За каждый из этих плакатов Акимову приходилось вести изнурительную борьбу с цензурой. Как он сам вспоминал, «никто не запрещал плакатов вообще, но почти каждый плакат запрещался в частности. Мотивировки бывали самые тонкие: «Не выражает идеи пьесы…», «недостаточно оптимистично…», «издалека не виден текст…», «слишком назойливо лезет название…» или, наконец, на всякий жизненный случай – «а нет ли здесь формализма?». Когда для одного из спектаклей Акимов нарисовал плакат, изображавший ночную Москву, это было воспринято высоким начальством как попытка ленинградца подорвать международный авторитет Москвы как «солнечного города» и, соответственно, как «грубая политическая ошибка».
Как художник (он также обожал рисовать гротескные, но невероятно похожие портреты своих друзей и оставил огромную галерею изображений ленинградской интеллектуальной элиты) Акимов был одним из видных представителей петербургского неоклассицизма, набравшего силу еще до революции под эгидой Петербургской Академии художеств. Эта Академия, основанная в 1757 году императрицей Елизаветой, через несколько лет, при Екатерине Великой, стала именоваться Императорской, отражая традиционную русскую идею о долге искусства служить монарху и государству.
Даже в охотно ассимилировавшем все иностранное Петербурге Академия художеств продолжала оставаться экзотическим цветком, насаждая культ обнаженного античного тела в городе, где и религия, и климат, и нравы препятствовали его обнажению. Быть может, поэтому, воспитав несколько замечательных художников, вроде Карла Брюллова, Академия художеств во второй половине XIX века так быстро капитулировала под натиском Ивана Крамского и его соратников-передвижников. Вновь вернула она себе авторитет в начале XX века, когда великий педагог Дмитрий Кардовский превратил ее в бастион русского неоклассицизма, «поставив глаз» и «поставив руку», как выражались профессионалы, таким выдающимся мастерам, как Борис Григорьев, Александр Яковлев, Василий Шухаев и Борис Анисфельд.

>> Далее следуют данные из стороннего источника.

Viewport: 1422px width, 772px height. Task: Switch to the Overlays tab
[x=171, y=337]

В классе красавца бородача Кардовского, всегда спокойного, доброжелательного и трезвомыслящего, особое внимание уделялось рисунку, и его лучшие ученики стали в этой области виртуозами, которых можно было сравнить с величайшими рисовальщиками старых времен. Вскоре после Октябрьской революции Анисфельд эмигрировал в США, а Григорьев, Яковлев и Шухаев – во Францию. Все они пользовались на Западе большим успехом, умело отзываясь на спрос на восточную экзотику в неоклассической упаковке как раз в тот период, когда всеобщее внимание привлекли новаторские неоклассические произведения Игоря Стравинского.
Стремительный взлет западных карьер Яковлева и Григорьева прервала их преждевременная смерть (в 1938 и 1939 годах), а белобрысого гиганта Шухаева, в 1935 году вернувшегося по приглашению властей из Парижа в Ленинград, чтобы сменить своего начавшего прихварывать наставника Кардовского в уже советской Академии художеств, через два года арестовали и отправили в лагерь в Сибирь, откуда он вышел только через 10 лет морально и физически надломленным человеком. Судьба петербургского неоклассицизма оказалась трагической.

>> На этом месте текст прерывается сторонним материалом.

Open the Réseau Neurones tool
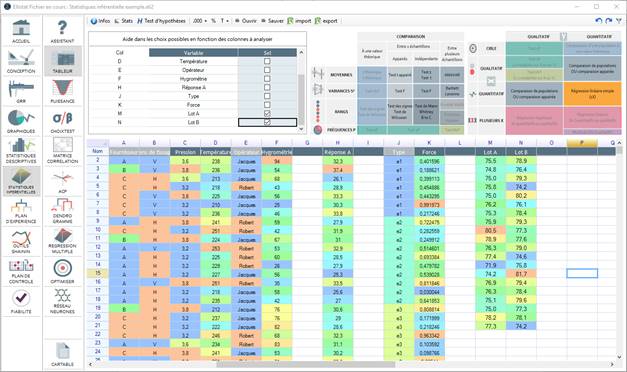The height and width of the screenshot is (372, 627). point(63,301)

Акимов, успевший еще до отъезда Яковлева за границу поучиться у него в объединявшей петербургских неоклассицистов так называемой «Новой художественной мастерской», на всю жизнь сохранил преклонение перед своим смуглым, чернобровым, демонически выглядевшим (он пользовался бешеным успехом у женщин и на Западе оказался вовлечен в многолетний бурный роман с балериной Анной Павловой) наставником. В выходившей окнами на Неву квартире Акимова, заполненной его многочисленными портретами знаменитых людей и красивых женщин и получившей у друзей название «пещера волшебника», на почетном месте красовался чудом прошедший через все испытания ленинградской жизни, в том числе и осаду, виртуозный, музейного качества рисунок Яковлева сангиной (любимая техника учеников Кардовского): крупные рыжие руки и огромная ступня.

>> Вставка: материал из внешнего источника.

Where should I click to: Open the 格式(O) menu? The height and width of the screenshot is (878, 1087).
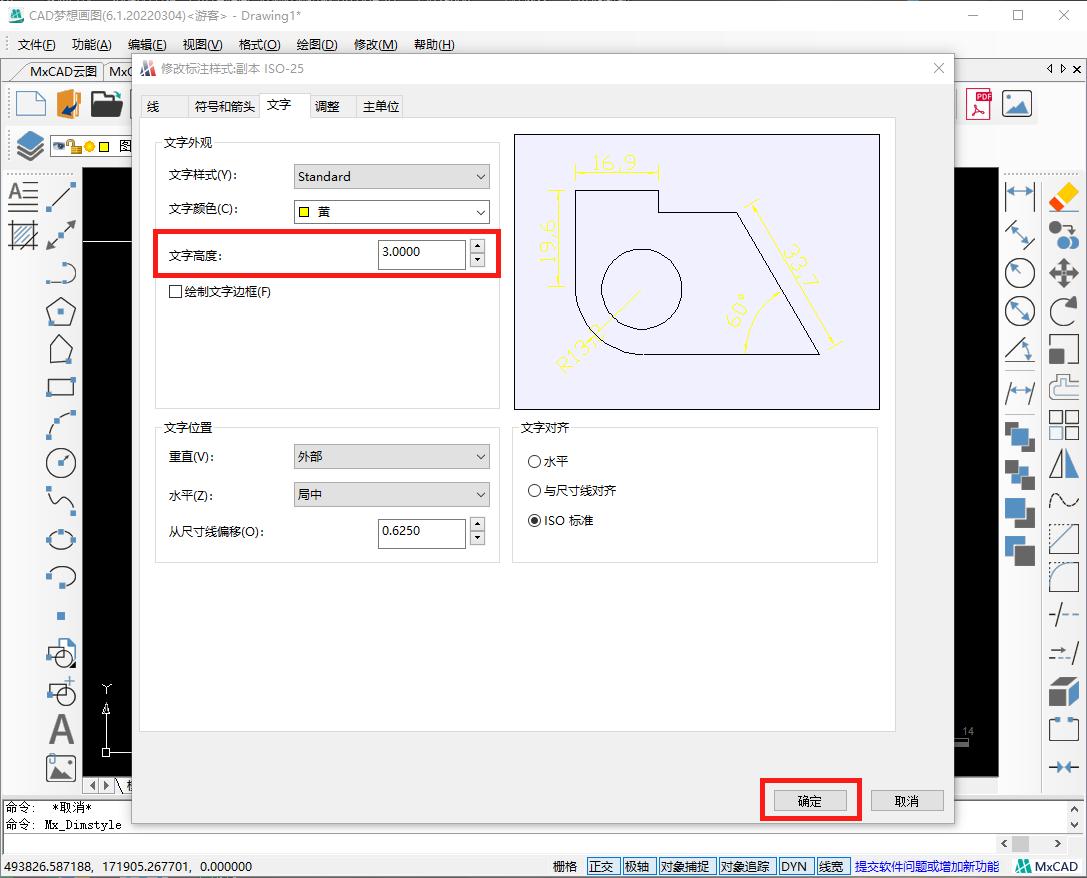[x=257, y=44]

* * *Каждый уважающий себя режиссер мечтает о том, чтобы открыть и представить миру нового большого драматурга. Ироничный скептик Акимов уверовал в то, что ему удалось сделать подобное открытие в начале 30-х годов, когда он познакомился со скромным худощавым блондином – молодым ленинградским драматургом Евгением Шварцем. В те дни Шварц находился на распутье. К этому времени он был довольно успешным детским писателем, но рассорился с талантливым поэтом и влиятельным редактором Самуилом Маршаком, чье слово в детской литературе в тот период, да и позднее, было законом.
Маршака и Корнея Чуковского можно назвать отцами русской литературы XX века для детей. Чуковский еще в 1916 году начал сочинять смешные увлекательные стихотворения со звонкими рифмами, которые до сих пор легко и с удовольствием заучиваются наизусть детьми по всей России. До революции Чуковский пытался избавить детскую литературу от засилья халтурных сиропных стишков и умильных святочных рассказов, а затем боролся с неутомимыми усилиями советских властей превратить эту литературу в инструмент идеологического промывания мозгов.
Тогда любые сказки оказались, как возбуждавшие у детей «вредные фантазии», под запретом советской цензуры. Даже традиционные детские куклы были изъяты из обращения как «гипертрофирующие материнское чувство». Вместо них девочкам выдали пропагандистские чучела, изображавшие толстых и отвратительных попов, чтобы вызвать у детей антирелигиозные эмоции. Но девочки, ведомые неистребимым «гипертрофированным материнским чувством», упрямо продолжали мыть в ванночках, укачивать и укладывать спать этих страшных священников.
Впрочем, эта явная неудача не остановила могущественных сторонников «политически правильной» линии воспитания советских детей от все новых и новых нелепых нововведений. В неравной схватке с советским бюрократическим аппаратом Чуковский в конце концов изнемог (он с горечью описывал «позорные истории с моими детскими книгами – их замалчивание, травля, улюлюканье – запрещения их цензурой»), уступив лидерство в новой детской литературе обладавшему не только незаурядным поэтическим даром, но и фантастическими организаторскими способностями Маршаку.
Невысокий, широкоплечий, очкастый, беспрерывно куривший и говоривший всегда взволнованно и на высокой ноте Маршак царствовал на пятом этаже Дома книги, располагавшегося в бывшем правлении компании «Зингер» на Невском проспекте. Он собрал здесь команду из самых талантливых писателей, поэтов и художников Ленинграда. Маршак пробил дорогу в печать дадаистам-обэриутам – Хармсу, Олейникову, Заболоцкому, Введенскому, писавшим для возглавлявшихся Маршаком детского издательства и нескольких детских журналов великолепные, яркие абсурдистские стихи, считалки, рассказы, на которых впоследствии воспитывались многие поколения маленьких читателей.